EDXL-SitRep: EM Decision Support
From Field Report to Management Summary –
Returning to chronological order, after the first versions of EDXL-RM and EDXL-HAVE were approved by OASIS in 2008, they were then followed by version 1.2 of CAP in 2010, when the EM TC subsequently launched EDXL-Situation Reporting (EDXL-SitRep). The first Committee Specification for version 1.0 was approved by the EM TC in Nov. 2012. The latest release of SitRep 1.0 as a Committee Specification came out in 2016. See http://docs.oasis-open.org/emergency/edxl-sitrep/v1.0/cs02/edxl-sitrep-v1.0-cs02.zip
The ability to gather accurate information in time-critical circumstances is the chief requirement met by EDXL SitRep. This specification supports reporting on incidents in a consistent format so that data can be collected and provided to other systems or decision makers. The end goal is to enable the exchange of clear well-defined information to facilitate decision-making. The standard includes a set of pre-configured reports. It incorporates the standard Incident Command System () forms.

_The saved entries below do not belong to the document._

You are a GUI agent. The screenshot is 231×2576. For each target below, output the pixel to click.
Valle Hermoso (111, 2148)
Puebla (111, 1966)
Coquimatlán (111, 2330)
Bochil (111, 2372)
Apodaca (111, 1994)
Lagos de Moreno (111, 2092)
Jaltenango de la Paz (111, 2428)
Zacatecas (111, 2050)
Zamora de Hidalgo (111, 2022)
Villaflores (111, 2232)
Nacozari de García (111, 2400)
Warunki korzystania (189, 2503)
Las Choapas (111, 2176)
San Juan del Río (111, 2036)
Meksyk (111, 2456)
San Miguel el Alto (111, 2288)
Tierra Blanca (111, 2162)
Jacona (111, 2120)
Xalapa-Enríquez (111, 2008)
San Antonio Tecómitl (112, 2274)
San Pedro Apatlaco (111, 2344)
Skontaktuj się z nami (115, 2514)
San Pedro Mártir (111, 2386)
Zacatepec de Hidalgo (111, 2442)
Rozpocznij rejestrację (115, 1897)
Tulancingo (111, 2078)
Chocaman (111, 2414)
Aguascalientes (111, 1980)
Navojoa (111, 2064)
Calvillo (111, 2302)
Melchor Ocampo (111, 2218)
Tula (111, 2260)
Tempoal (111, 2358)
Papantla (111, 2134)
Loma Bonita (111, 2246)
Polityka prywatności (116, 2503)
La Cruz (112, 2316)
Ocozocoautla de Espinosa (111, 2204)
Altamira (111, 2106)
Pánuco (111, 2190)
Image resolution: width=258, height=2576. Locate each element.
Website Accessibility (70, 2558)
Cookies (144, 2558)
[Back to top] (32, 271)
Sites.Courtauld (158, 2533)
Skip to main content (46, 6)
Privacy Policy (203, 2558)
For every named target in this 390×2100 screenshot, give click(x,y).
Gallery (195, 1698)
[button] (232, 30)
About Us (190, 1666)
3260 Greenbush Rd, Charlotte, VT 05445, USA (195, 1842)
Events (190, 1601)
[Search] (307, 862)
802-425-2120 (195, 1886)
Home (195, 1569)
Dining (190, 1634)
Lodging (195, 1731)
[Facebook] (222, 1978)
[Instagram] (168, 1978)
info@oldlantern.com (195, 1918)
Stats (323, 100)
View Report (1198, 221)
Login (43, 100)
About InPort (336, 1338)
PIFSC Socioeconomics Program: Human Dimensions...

While SitRep was under development, the EM TC undertook the development of language components common to many of our standards, specifications and profiles. This, in turn, led to the development of three supporting specifications for terms used consistently throughout the EDXL suite of standards and specifications.
EDXL-RIM: The EDXL Reference Information Model
The EDXL Reference Information Model provides a high level, abstract information model that supports the entire family of EDXL standards. It includes common components as well as governance for usage and change.
- EDXL Common Types collects elements common to all EDXL specifications
- EDXL CIQ (Contact Information) collects person/contact, organizational and geopolitical address information
- EDXL GSF (Profile GML Simple Features) profiles a brief collection of geospatial reference information for specifying location information
- UML Model of the EDXL Suite of Standards shows the overall inter-related structure of the EDXL suite.
Irma and Maria in 2017 and the California Fires of 2017 (then worst ever) and
2018 (new worst ever) are excellent case studies on how we respond to natural
events. They also helped to expose serious deficiencies. Questions on how do we
reduce redundancies and improve communication should be explored, along with
various technology efforts to improve information understanding such as recurrent
neural networks. Some improvements are
currently available (open-standards) and some like AI are years away. No
matter, leveraging what is currently available, while building towards the
future seems to be both logical and prudent from an effort and cost
perspective. We live in an ever changing world and must adapt to both natural
and manmade events, so our responses need to be more effective and efficient. Therefore
we should view EDXL as an impactful open-standard that could help to reduce
loss of life, while minimizing injury and property damage.